*WHAT THE TASK ASKS*
Take the data below and copy exactly the lines starting at the one with "Inertie (31, 376)" and finishing at the one with "Prix : 42 800€ (224, 684)", both included.

Data records:
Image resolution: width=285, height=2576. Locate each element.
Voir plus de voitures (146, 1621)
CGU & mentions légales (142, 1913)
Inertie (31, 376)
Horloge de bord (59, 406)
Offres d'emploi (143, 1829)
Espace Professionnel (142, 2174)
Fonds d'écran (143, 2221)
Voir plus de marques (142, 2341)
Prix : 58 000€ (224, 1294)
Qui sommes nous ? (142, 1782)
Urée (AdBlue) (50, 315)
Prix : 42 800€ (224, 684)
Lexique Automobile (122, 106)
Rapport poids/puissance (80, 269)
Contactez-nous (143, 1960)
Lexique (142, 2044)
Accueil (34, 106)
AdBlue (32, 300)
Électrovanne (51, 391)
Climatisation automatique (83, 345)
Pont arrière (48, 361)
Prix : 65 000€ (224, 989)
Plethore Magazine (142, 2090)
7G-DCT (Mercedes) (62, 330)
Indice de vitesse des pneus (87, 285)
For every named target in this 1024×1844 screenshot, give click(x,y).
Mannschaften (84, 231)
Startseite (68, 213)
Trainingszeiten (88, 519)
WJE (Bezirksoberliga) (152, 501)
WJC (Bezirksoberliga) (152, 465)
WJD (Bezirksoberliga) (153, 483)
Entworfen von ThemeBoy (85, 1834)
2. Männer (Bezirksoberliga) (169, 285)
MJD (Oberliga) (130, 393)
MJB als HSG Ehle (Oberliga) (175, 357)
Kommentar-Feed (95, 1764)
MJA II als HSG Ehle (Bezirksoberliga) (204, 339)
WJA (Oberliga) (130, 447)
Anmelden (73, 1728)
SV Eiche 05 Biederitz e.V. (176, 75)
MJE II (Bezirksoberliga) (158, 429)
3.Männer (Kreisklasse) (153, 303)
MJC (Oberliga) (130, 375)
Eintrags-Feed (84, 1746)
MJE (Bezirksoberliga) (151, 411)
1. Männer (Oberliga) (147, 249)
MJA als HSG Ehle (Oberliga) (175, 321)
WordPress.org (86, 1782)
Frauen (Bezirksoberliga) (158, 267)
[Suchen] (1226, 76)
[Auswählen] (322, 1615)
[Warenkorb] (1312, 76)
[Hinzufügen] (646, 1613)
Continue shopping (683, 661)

*REPLY TO THE EXERCISE*
Inertie (31, 376)
Horloge de bord (59, 406)
Offres d'emploi (143, 1829)
Espace Professionnel (142, 2174)
Fonds d'écran (143, 2221)
Voir plus de marques (142, 2341)
Prix : 58 000€ (224, 1294)
Qui sommes nous ? (142, 1782)
Urée (AdBlue) (50, 315)
Prix : 42 800€ (224, 684)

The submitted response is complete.